Class RunScript

  • All Implemented Interfaces:
    LogicalOperator, PipelineOperator<RecordPort>, RecordPipelineOperator

    public class RunScript
    extends ExecutableOperator
    implements RecordPipelineOperator
    Processes rows using user-defined scripts. Calls third-party script engines via the javax.scripting APIs of JSR 223. The script engine must support the Compilable interface.

    Operation is as follows:

    1. Bind variables into the script's context
    2. Compile all scripts
    3. Run the beforeFirstRecordScript
    4. For every row of input:
      1. Move data from input ports to script context
      2. Run the onEveryRecordScript
      3. Move data from script context to output ports
    5. Run the afterLastRecordScript
    Binding and retrieval are done using the names given to the input and output fields via their associated types.

    Note that this operator supports running in a distributed context, whether that be locally partitioned or within a cluster. Each instance of the operator executes the above operation sequence. This implies that the before and after scripts only affect the scripting environment within which they are run. The enviroments are not shared across instances.

    • Constructor Detail

      • RunScript

        public RunScript()
        Default constructor for the run script operator.
      • RunScript

        public RunScript​(String engineName,
                         String onEveryRecordScript,
                         RecordTokenType outputType)
        Construct a run script operator with the minimum parameters required for execution.
        Parameters:
        engineName - name of the scripting engine to use
        onEveryRecordScript - script run for every record of input
        outputType - schema of the output of the executed script
    • Method Detail

      • getVariables

        public Map<String,​Object> getVariables()
        Get the mapping of variables.
        Returns:
        variable map
      • setVariables

        public void setVariables​(Map<String,​Object> variables)
        Set the collection of variables to be incorporated into the script environment before executing any of the given script source. The key values within the given map will be used as the variable names.
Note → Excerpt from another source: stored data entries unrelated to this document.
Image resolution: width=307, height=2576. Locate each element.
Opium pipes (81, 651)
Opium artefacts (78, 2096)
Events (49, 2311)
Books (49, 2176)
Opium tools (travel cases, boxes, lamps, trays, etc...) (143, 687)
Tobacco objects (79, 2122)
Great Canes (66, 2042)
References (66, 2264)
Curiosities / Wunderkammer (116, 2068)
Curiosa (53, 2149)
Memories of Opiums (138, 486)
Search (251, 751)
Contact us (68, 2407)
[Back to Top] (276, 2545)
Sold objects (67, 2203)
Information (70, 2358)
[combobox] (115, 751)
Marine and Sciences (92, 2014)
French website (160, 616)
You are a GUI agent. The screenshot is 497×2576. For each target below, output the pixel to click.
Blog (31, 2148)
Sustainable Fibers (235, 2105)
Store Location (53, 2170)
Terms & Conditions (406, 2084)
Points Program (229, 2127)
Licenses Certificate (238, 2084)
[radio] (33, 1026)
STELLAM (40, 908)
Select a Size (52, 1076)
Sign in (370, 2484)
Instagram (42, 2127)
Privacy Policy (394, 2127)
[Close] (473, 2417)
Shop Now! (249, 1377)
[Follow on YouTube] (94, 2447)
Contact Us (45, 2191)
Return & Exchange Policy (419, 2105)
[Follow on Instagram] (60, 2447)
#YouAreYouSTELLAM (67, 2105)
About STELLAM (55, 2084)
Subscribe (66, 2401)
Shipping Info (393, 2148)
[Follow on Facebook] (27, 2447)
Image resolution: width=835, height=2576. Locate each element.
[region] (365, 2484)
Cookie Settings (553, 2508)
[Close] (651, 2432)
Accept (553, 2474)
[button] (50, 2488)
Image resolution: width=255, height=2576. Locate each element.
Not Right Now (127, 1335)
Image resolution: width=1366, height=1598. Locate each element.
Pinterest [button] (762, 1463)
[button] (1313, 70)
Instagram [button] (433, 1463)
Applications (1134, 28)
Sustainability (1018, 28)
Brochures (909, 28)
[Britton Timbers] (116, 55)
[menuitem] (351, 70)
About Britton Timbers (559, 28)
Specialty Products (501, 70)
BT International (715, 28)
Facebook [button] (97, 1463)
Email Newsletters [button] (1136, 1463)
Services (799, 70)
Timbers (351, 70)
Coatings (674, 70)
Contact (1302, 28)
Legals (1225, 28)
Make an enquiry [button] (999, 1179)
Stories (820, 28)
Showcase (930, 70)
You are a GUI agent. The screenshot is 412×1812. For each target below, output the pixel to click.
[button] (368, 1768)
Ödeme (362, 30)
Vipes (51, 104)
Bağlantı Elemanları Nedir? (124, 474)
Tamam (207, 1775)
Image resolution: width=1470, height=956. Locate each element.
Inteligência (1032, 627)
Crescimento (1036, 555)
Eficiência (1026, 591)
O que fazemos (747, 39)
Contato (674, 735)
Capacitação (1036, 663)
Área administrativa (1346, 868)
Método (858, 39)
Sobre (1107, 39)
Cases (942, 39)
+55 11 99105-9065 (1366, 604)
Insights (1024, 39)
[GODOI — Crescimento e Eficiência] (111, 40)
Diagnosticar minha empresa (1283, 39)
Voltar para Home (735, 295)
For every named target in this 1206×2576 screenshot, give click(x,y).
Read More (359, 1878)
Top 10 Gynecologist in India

The values for each are set to the variable values within the script environment.
        Parameters:
        variables - map of name=value pairs
      • getAfterLastRecordScript

        public String getAfterLastRecordScript()
        Get the source of the script run after all input records have been processed.
        Returns:
        source of after last record script
      • getBeforeFirstRecordScript

        public String getBeforeFirstRecordScript()
        Get the source of the script run before any input records are processed.
        Returns:
        source of before first record script
      • getEngineName

        public String getEngineName()
        Get the name of the scripting engine to use.
        Returns:
        script engine name
      • getEngineVersion

        public String getEngineVersion()
        Get the version of the scripting engine to use.
        Returns:
        script engine version
      • getLanguageName

        public String getLanguageName()
        Get the name of the script language to use.
        Returns:
        language name
      • getLanguageVersion

        public String getLanguageVersion()
        Get the version of the script language to use.
        Returns:
        language version
      • getOnEveryRecordScript

        public String getOnEveryRecordScript()
        Get the source of the script to execute for every input record.
        Returns:
        source of on every record script
      • getOutputType

        public RecordTokenType getOutputType()
        Get the defined output type.
        Returns:
        output type
      • getStderrFileName

        public String getStderrFileName()
        Get the name of the file to use for standard error output.
        Returns:
        file for standard error output
      • getStdoutFileName

        public String getStdoutFileName()
        Get the name of the file to use for standard output.
        Returns:
        file for standard output
      • setAfterLastRecordScript

        public void setAfterLastRecordScript​(String script)
        Set the script to use for clean up processing. This script is executed after every record within the input flow has been processed.
        Parameters:
        script - source of after last record script
      • setBeforeFirstRecordScript

        public void setBeforeFirstRecordScript​(String script)
        Set the script to use for initialization processing. This script is executed before the first record of the input data is processed.
        Parameters:
        script - source of before first record script
      • setEngineName

        public void setEngineName​(String engineName)
        Set the name of the script engine to use.
        Parameters:
        engineName - engine name
      • setEngineVersion

        public void setEngineVersion​(String engineVersion)
        Set the version of the script engine to use.
        Parameters:
        engineVersion - script engine version
      • setLanguageName

        public void setLanguageName​(String languageName)
        Set the name of the scripting language to use.
        Parameters:
        languageName - script language name
      • setLanguageVersion

        public void setLanguageVersion​(String languageVersion)
        Set the version of the script language to use.
        Parameters:
        languageVersion - script language version
      • setOnEveryRecordScript

        public void setOnEveryRecordScript​(String script)
        Set the script to use for processing every input record. This script will be executed with the data values from each input record.
        Parameters:
        script - source of script for record processing
      • setOutputType

        public void setOutputType​(RecordTokenType outputType)
        Set the output type. The output type must include any new variables created by the script being executed.
        Parameters:
        outputType - the output type of this operator
      • setStderrFileName

        public void setStderrFileName​(String stderrFileName)
        Set the pathname of the file that will capture the standard error output of the script execution environment.
        Parameters:
        stderrFileName - path of standard error output
      • setStdoutFileName

        public void setStdoutFileName​(String stdoutFileName)
        Set the pathname of the file that will capture the standard output of the script execution environment.
        Parameters:
        stdoutFileName - path of standard output
      • convertFieldName

        public static String convertFieldName​(String fieldName)
        Convert an input field name into a valid variable for the scripting environment being used. The script being executed must make the same substitution for this to work. This is done to handle field names that may have embedded spaces and other characters that are not valid variable names in the target scripting environment. This operator will use this same conversion for mapping input fields into script variables.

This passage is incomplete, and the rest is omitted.